Journalist beaten by Taliban loses eardrum, vision

Journalist beaten by Taliban loses eardrum, vision
A journalist who was badly beaten by the Taliban has lost his eardrum and nearly half of his vision in one eye.
3 min read
23 September, 2021
Nemat Naqdi was beaten by Taliban forces [Getty]

One of the journalists who was beaten by Taliban forces nearly two weeks ago has lost an eardrum and nearly half of his vision in his left eye, local reports say.

Nemat Naqdi, an Etilaat Roz journalist, was beaten after covering women’s protests following the Taliban’s defeat of government forces and subsequent takeover of Afghanistan.
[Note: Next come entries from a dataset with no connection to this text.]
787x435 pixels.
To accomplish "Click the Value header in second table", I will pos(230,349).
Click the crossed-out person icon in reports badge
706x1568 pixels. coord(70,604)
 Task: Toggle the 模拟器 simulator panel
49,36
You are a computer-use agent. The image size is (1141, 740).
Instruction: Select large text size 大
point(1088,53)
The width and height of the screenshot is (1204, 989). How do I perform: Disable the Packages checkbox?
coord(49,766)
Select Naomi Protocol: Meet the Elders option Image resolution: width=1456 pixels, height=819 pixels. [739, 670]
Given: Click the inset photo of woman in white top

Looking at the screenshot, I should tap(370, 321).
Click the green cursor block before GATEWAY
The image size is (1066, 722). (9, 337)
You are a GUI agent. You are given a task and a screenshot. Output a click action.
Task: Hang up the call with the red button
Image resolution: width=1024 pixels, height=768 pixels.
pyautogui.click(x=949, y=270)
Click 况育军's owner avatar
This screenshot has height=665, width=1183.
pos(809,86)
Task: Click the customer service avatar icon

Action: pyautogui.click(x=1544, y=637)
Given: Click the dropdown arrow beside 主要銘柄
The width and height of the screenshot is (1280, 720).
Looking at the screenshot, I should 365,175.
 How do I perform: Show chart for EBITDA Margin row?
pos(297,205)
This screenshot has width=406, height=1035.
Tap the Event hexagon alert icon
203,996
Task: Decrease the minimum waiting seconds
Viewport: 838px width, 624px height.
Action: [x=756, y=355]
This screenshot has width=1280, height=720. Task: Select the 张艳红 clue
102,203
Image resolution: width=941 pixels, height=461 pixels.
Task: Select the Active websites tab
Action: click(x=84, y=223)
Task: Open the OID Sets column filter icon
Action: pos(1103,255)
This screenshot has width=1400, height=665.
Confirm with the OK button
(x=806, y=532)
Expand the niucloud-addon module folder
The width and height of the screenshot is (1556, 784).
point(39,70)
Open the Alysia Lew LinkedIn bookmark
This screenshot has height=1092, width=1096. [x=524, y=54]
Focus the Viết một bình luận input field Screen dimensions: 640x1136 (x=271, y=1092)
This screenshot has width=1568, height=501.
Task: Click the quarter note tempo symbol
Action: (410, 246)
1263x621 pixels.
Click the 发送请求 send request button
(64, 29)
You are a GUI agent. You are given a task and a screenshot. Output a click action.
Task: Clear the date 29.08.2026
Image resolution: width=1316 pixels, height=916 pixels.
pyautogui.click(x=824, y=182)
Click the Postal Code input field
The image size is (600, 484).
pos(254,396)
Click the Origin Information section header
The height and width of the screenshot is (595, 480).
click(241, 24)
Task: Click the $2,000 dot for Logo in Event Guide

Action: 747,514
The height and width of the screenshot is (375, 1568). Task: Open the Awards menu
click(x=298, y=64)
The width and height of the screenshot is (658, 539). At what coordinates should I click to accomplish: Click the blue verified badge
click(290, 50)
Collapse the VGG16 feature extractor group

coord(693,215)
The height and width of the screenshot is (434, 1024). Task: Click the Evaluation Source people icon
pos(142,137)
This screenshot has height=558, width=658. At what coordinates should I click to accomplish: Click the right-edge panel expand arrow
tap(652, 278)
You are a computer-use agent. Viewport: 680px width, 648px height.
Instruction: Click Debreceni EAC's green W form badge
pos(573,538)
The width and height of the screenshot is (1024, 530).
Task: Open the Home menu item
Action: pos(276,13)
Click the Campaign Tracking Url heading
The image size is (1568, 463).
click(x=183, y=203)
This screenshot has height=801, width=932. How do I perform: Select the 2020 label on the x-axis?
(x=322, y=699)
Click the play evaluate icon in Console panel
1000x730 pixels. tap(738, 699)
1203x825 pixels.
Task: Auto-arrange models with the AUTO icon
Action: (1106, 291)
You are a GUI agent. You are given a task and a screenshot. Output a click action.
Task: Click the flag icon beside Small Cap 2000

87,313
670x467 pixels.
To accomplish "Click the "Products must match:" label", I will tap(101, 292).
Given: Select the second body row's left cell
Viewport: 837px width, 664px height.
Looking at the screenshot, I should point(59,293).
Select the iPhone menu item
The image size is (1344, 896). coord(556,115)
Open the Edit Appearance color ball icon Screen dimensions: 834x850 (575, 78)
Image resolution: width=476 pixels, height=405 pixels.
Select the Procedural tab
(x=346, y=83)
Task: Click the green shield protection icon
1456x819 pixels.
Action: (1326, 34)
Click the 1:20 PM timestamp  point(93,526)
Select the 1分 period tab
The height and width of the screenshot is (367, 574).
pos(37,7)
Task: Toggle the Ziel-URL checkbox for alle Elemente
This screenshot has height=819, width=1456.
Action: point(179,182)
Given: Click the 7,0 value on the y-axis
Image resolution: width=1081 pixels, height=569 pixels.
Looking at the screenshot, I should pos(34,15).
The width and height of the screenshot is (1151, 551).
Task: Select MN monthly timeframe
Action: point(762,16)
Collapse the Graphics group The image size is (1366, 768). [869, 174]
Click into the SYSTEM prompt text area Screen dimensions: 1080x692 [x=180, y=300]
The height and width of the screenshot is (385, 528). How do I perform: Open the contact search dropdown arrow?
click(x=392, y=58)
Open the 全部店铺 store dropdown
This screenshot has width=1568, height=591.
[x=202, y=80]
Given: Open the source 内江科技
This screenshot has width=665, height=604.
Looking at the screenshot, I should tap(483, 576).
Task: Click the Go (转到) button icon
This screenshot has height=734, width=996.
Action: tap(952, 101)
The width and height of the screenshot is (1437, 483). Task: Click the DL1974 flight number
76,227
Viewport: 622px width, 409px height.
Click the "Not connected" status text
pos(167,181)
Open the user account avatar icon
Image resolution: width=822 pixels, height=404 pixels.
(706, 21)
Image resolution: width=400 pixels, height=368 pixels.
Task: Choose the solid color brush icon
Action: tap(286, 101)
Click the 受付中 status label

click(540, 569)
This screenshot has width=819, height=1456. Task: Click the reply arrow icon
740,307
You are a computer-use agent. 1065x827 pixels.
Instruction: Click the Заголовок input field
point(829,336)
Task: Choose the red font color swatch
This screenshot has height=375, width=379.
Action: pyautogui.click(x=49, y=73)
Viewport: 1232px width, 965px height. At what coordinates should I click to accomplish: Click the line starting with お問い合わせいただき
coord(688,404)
Images of his bruised and beaten body raised global concern.

According to The New York Times’ Afghanistan correspondent Sharif Hassan, citing Zaki Daryabi, the newspaper’s publisher, Naqdi has reportedly damaged one of his eardrums beyond repair and lost 40 percent of the vision in his left eye.

Naqdi and his colleague, reporter Taqi Daryabi, had been assigned to cover a small protest in front of a police station by Kabul women demanding the right to work and access to education.

Journalists show their injures in Kabul [Getty]
Naqdi and his colleague were beaten by Taliban [Getty]

Naqdi said he was accosted by a Taliban fighter as soon as he started taking pictures.

"They told me 'you cannot film'," he said.

"They arrested all those who were filming and took their phones," he told AFP at the time.

He and his colleague were later taken into the police station and beaten, with one Taliban fighter telling them they were “lucky” they weren’t beheaded.

The Taliban has yet to respond to repeated media requests on the incident, though the group has repeatedly previously vowed to uphold press freedom.

However, despite the promises, journalists have continued to be harassed while covering protests across the country.

In recent days, dozens of journalists have reported being beaten, detained or prevented from covering demonstrations that have sprouted nationwide in a show of resistance deemed to be unthinkable under the Taliban's last rule in the 1990s.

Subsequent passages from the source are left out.